There was once a time when I only delved into the writing of horror stories, particularly nasty, gruesome, bloody short stories. As a teenage boy, I wrote like this because this was the genre I loved to read. I also thought I would write nothing else.
But as we writers know, we grow up and our ideas change. I was soon writing novels or, at least what I considered novels, about my life. And so those depressing days of high school came to the foreground. Funnily, I believed that no one had it as bad as I in high school.
Then, I reached adulthood and started writing what I thought were grander attempts at novels. I still focused on my own experiences; however, more so with what was going on in the world.
One thing that I figured I would never write was a children’s book, especially a fantasy since I never really had an inclination to write fantasy.

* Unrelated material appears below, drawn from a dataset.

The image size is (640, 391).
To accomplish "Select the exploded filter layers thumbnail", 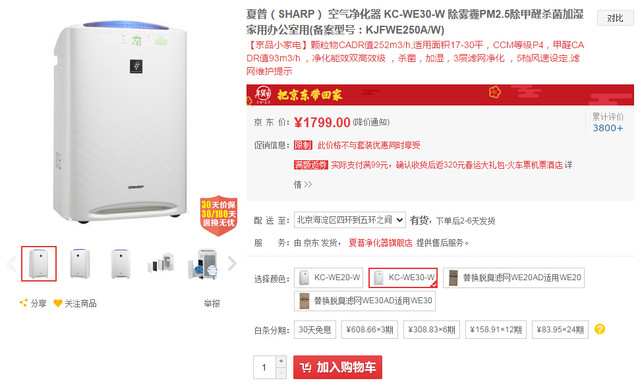I will coord(161,264).
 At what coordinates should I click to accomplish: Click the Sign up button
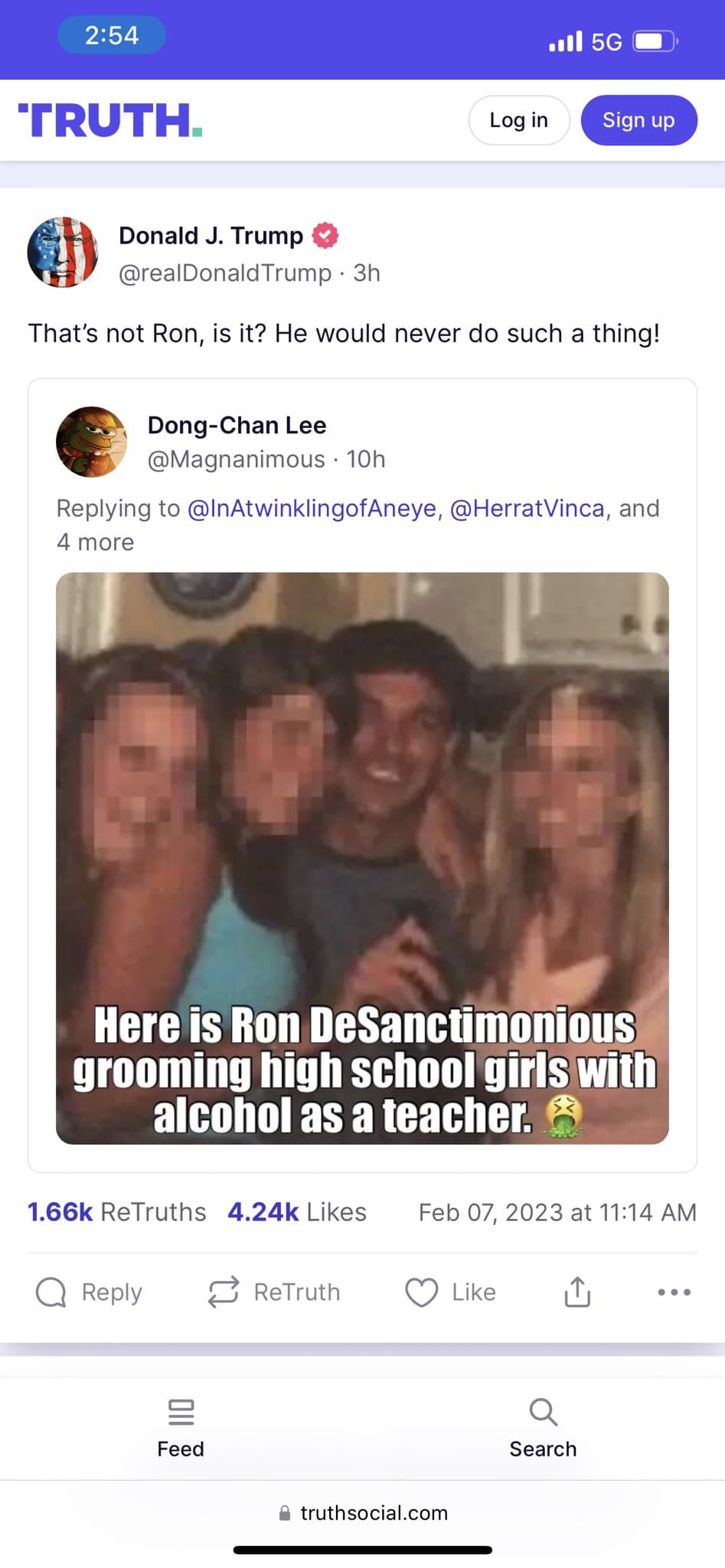coord(638,120)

My first real novel, The Monarchs, was based upon my trips to Mexico and the migration of the monarch butterflies. However, the bigger idea of the book concerns an older, retired couple who are going through the dilemma of the man’s bout with cancer. I have never had cancer but I borrowed this idea from the life of a good friend of mine.

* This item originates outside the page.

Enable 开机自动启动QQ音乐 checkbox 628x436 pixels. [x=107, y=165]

After TM, I wrote several short stories. But then, my idea to write a middle grade fantasy novel materialized. I can only say it was inspired by my grade 5 class that I was teaching at the time. I started tossing around ideas and I consulted my cousin, a children’s bookshop owner, about ideas for a fantasy. We came up with mythology, namely Norse, and I ended up writing More Precious Than Rubies: The Return of the Norse Gods.
Frustrated, I could not get anything published and so, two years ago, I decided to go the route of self-publishing. Even though I had composed TM long before MPTR, I chose to self-publish the latter book first. I thought that this would be a smoother initiation into the world of self-publishing since middle-grade children’s fantasy seemed more popular than a somewhat morose novel about cancer at the time.

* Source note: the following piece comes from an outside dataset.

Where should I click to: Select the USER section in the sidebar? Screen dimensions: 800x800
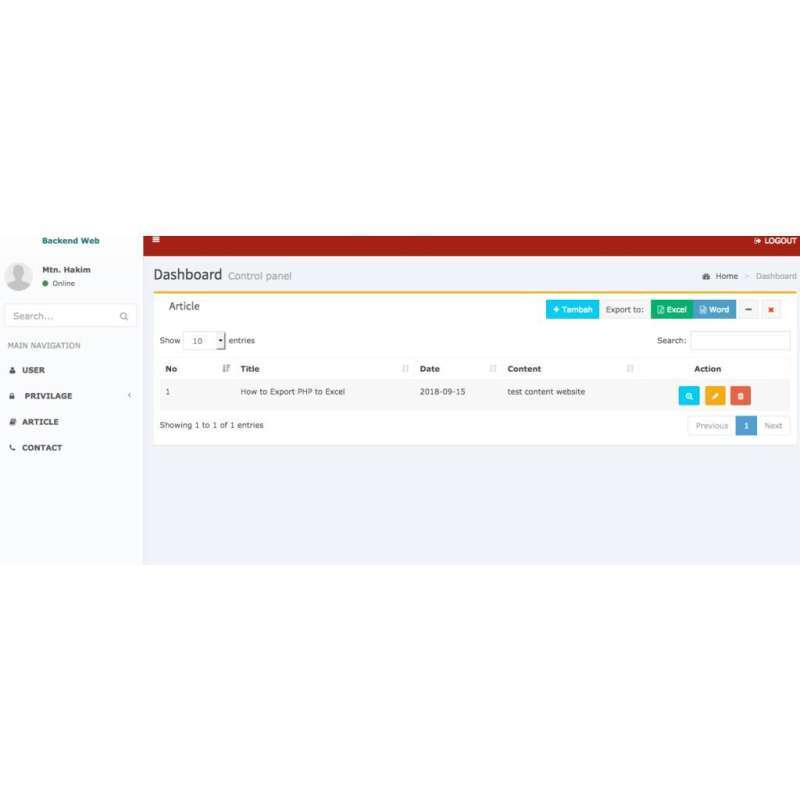click(31, 370)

I told my family and close friends that they will see an incredible difference in the books’ styles. It is not surprising to see writers write in various genres; however, it would probably be shocking to read TM right after reading MPTR.
There is a dark theme in MPTR, written for children but TM, written for adults, contains profanity, a sex scene, and some pretty graphic hospital scenes.
Most readers are not naïve. When reading books, they know the genre and they know the audience for which the books have been written. I just think it is interesting to see what transpires in the mind of a reader.
Interestingly, I am writing a memoir at the moment.